Published online 13 August 2008 | Nature 454, 809 (2008) | doi:10.1038/454809a


Biodiversity body 'lacks science'

Swedish researchers criticize credentials of convention.

Swedish researchers have launched a scathing attack on the scientific credentials of an international advisory body on biodiversity, warning that its effectiveness is being undermined by the increasing dominance of politicians and professional negotiators.

Their concerns about the work of the scientific body that advises the Convention on Biological Diversity (CBD) are widely shared, the convention's own executive secretary, Ahmed Djoghlaf, has told Nature. The convention has been signed by 168 countries who pledge to significantly reduce the current rate of biodiversity loss by 2010. Article 25 of the convention states that government representatives shall be “competent in the relevant field of expertise”, but according to the Swedes, this is often not the case.

In a letter published in Conservation Biology, the ten scientists in the Swedish delegation to the CBD say that some parties to the convention are clearly trying to move away from science so that the convention does not interfere with trade and economic growth (L. Laikre et al. Conserv. Biol. 22 , 814–815; 2008).

Per Wramner of Södertörn University College in Flemingsberg, who is one of the letter's authors, says that the February CBD meeting in Rome pushed them to act after it became bogged down in political wrangling and semantics. “This last meeting was a disaster from the scientific perspective,” says Wramner, who chairs the Swedish government's CBD advisory group.
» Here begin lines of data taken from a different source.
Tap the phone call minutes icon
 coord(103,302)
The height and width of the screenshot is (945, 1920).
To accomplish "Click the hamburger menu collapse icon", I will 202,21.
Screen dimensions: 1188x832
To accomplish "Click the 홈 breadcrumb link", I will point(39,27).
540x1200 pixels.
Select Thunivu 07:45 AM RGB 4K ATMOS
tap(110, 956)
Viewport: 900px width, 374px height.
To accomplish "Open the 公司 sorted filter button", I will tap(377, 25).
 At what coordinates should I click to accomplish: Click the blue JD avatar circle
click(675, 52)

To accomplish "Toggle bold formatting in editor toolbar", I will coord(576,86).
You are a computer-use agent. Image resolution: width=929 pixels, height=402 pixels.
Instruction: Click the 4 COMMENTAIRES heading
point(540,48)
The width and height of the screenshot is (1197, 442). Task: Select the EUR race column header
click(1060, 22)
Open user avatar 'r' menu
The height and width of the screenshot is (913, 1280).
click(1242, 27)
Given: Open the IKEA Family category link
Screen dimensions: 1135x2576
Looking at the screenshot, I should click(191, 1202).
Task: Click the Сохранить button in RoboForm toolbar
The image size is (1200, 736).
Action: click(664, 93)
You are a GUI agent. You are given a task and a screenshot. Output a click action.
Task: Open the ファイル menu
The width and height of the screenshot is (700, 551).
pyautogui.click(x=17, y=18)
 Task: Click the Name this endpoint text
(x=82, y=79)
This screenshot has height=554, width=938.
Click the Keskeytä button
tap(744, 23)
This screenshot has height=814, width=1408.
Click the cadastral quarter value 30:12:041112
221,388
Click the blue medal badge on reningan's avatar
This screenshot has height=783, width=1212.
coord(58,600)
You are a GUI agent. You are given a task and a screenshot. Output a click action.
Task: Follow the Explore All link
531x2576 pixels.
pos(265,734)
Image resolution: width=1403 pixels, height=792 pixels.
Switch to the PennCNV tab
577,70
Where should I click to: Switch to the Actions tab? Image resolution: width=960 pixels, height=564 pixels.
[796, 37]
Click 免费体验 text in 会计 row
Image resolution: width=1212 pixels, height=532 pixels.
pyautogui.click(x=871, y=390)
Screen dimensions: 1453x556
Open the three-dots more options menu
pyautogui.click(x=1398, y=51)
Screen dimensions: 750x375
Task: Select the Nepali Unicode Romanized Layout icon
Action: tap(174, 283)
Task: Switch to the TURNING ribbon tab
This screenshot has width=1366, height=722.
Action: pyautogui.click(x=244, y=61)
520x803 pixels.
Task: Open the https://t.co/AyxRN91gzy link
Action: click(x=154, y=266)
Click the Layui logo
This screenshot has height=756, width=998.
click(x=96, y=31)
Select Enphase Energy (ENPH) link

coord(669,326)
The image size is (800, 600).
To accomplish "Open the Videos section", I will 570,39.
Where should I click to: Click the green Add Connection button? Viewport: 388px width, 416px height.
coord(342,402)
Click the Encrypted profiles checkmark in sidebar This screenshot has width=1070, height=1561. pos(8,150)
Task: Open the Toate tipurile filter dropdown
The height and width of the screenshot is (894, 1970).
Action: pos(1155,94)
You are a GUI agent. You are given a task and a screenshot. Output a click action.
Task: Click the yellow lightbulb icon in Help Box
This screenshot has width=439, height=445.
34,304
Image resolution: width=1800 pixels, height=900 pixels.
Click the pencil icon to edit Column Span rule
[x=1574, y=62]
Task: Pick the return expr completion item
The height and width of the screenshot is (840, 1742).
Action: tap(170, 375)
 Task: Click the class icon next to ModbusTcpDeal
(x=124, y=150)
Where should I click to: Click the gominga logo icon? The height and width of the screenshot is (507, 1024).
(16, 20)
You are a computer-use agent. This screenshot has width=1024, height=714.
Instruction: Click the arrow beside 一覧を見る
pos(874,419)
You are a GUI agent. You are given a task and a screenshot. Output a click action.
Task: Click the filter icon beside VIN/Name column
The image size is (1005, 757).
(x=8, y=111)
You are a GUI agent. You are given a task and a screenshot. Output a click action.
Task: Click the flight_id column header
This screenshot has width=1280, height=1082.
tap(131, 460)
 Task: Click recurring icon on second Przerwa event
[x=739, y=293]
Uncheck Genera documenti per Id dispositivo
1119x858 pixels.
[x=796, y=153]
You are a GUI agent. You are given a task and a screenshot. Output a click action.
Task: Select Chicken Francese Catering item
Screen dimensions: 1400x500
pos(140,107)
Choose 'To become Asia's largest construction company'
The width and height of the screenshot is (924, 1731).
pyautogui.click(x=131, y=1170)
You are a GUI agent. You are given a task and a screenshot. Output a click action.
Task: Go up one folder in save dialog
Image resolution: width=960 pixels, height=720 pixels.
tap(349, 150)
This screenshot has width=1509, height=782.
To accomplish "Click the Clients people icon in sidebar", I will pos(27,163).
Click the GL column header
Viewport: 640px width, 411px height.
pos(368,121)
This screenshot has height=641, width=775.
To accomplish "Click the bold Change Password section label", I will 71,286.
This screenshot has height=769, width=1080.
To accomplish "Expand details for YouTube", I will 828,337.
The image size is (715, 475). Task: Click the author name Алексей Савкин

“Mexico and the European Union also expressed concern that there are too many new issues of procedure and of a policy nature,” says Djoghlaf.


Conservation scientist Michael Stocking of the University of East Anglia, Norwich, UK, says that the nomination system is “the core of the problem, in that these tend to be government nominees … not scientists who are up to date with the literature”. Countries that fund the CBD will have to insist on change for it to actually happen, says Stocking, who is vice-chair of the Scientific and Technical Advisory Panel for the Global Environment Facility, which administers the funding for the CBD.

The concerns come amid attempts led by France to create a new international science policy group on biodiversity. Modelled on the same independent framework as the Intergovernmental Panel on Climate Change, this new body could mitigate some of the recently raised concerns. A 'concept note' for the new group was circulated last month by France.